### [Available data]
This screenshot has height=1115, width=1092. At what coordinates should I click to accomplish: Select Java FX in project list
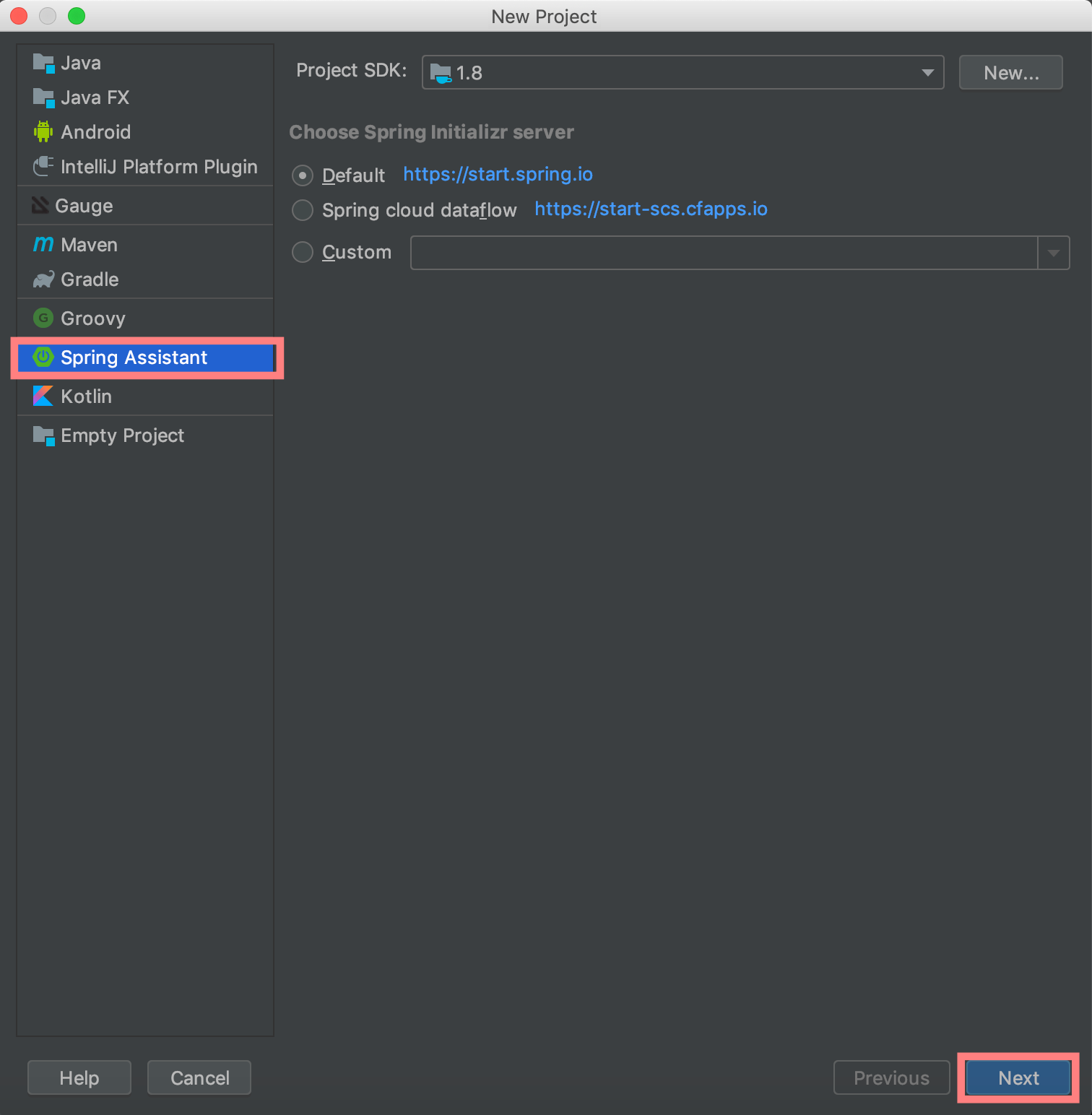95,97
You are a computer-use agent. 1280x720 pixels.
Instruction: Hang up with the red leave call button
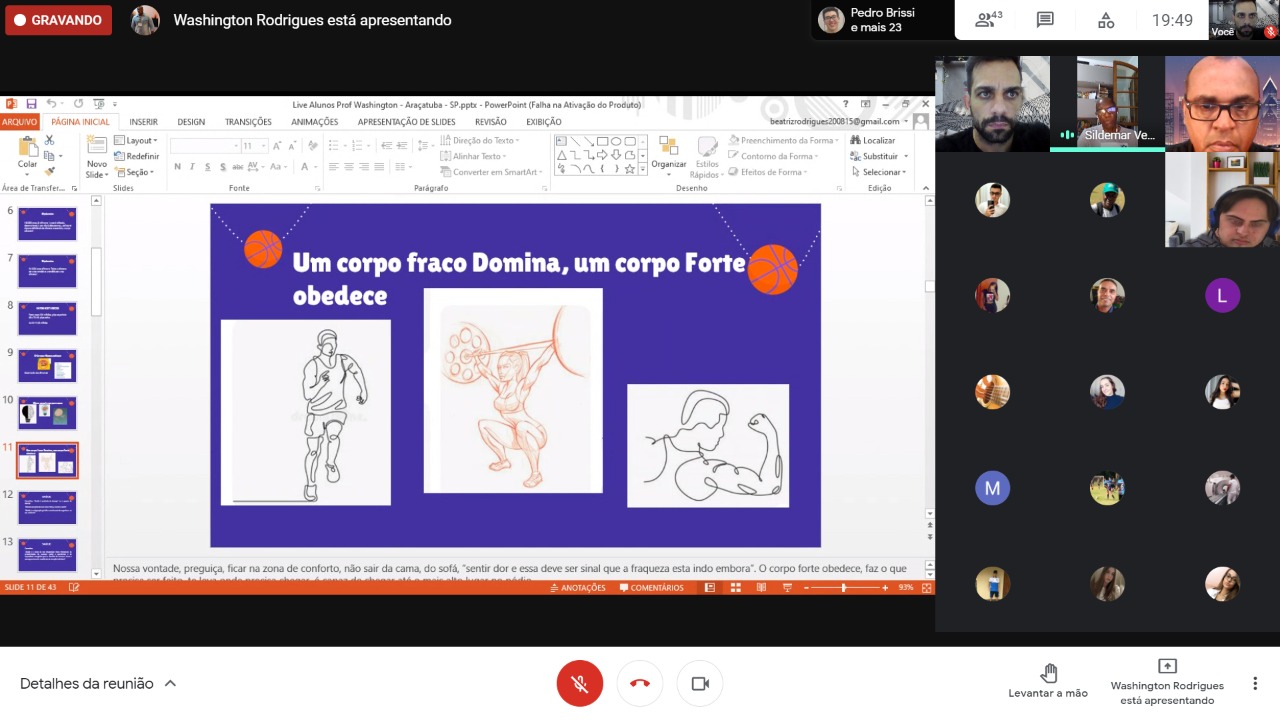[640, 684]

### [What the exercise asks]
Give back, word for word, the lines from the one containing "You are a computer-use" through the last line of the listing above; include both ends and exclude the pictures.

### [Your response]
You are a computer-use agent. 1280x720 pixels.
Instruction: Hang up with the red leave call button
[640, 684]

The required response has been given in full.